Every time I eat lettuce from my garden I give it a cursory check for wee beasties (I am a vegetarian after all) uuurp… gah… this brings to mind a horror trash novel I read as a teen called (i think) Slugs! amongst all the slugs eating people horror some bloke ate a bit of slug in his chopped lettuce and had some sort of giant parasite eat its way out of one of his eyeballs via his brain
Slugs are the holders of my “Least Useful Creature In The Known Universe” title.
I mean, wtf is the point of them? What do they do apart from [DEL]swarm[/DEL] ooze from wherever they live everytime it has rained, and wander aimlessly beneath bicycle wheels and pedestrians feet?
They say everything is part of the food chain, but apart from that idiot in the OP, I don’t know anything that eats slugs. I once watched a hedgehog walk past 10 big, fat ones and start chewing on a bottle top.
When I wrote about eating snails from my garden, I had quite a few people contact me to ask about slugs, but I understand they’re pretty horrible - lacking a shell for defence, they compensate with copious slime and bitter-tasting secretions.
Hugh Fearnley-Whittingstall experimentally ate them prepared in a number of different ways on one of his River Cottage shows, with the most palatable presentation being some sort of fried thing made from potatoes, flour, onions and sligs - the people who tasted it said it was reasonably pleasant, but would be improved by simply leaving out the slugs.
I’m not in any kind of hurry to replicate or extend his experimental work.
I wonder what kind of cool diseases you could get by eating the giant black slugs they have in Scotland (my rental car was nearly eaten by some when I was stopped by the roadside with what I believe the locals call a “tyre puncture”).
I used to work with a guy who, when he was a kid, made salt mazes for slugs.

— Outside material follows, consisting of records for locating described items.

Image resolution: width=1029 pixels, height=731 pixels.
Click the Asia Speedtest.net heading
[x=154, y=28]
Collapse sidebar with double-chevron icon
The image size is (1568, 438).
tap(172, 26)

He also used to mic up nitro glycerine and freeze vials into ice cubes and space them out on a street on a hot Summer’s day.

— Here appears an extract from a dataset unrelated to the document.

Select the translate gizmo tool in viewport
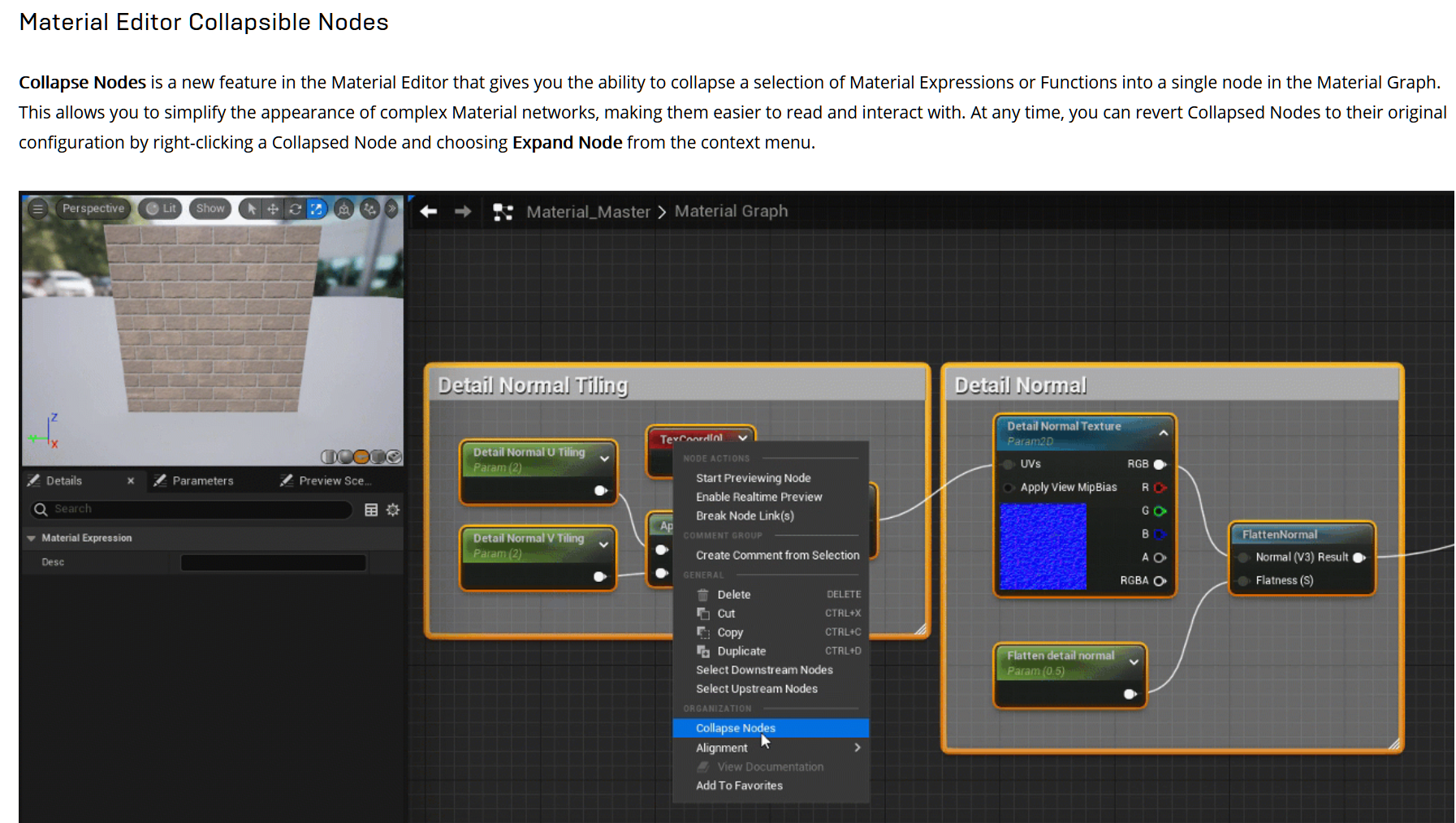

Kyla, omg. Now I’m even more jealous of you than I already was. I tried to convince my husband to move out to the West Coast so I, too, could be a Banana Slug, but he stubbornly insisted he has to finish his degree here in Jersey.

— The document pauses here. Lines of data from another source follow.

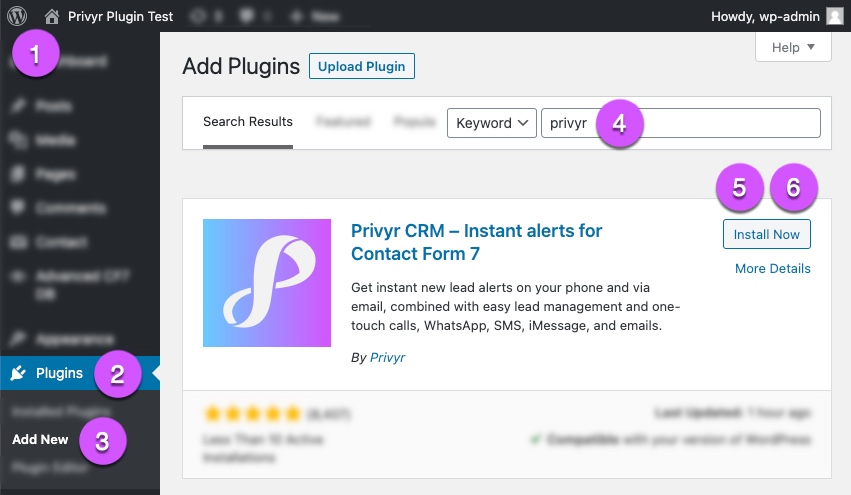Open the Keyword search type dropdown
The image size is (851, 495).
(492, 123)
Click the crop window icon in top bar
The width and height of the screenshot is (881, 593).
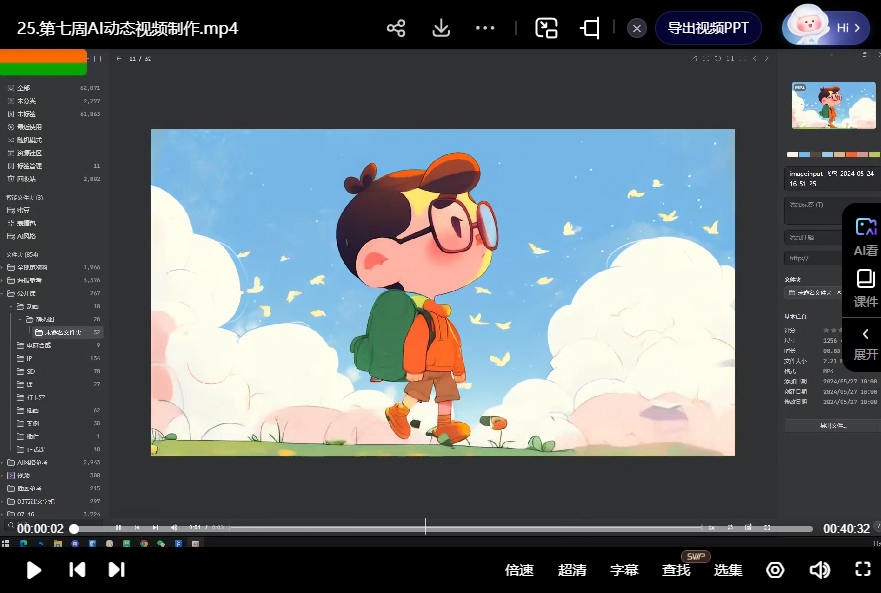590,28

Raccoons do, for one. Sometimes in the early morning I see them out on the lawn darting from place to place, grabbing a slug, hauling it over somewhere there’s dirt, rolling it in the dirt, and then chowing down. Presumably they roll them in the dirt to counteract the slime.
I am trying very hard, but I do not think I can imagine a single circumstance in which an idea concluding with these words could possibly be false.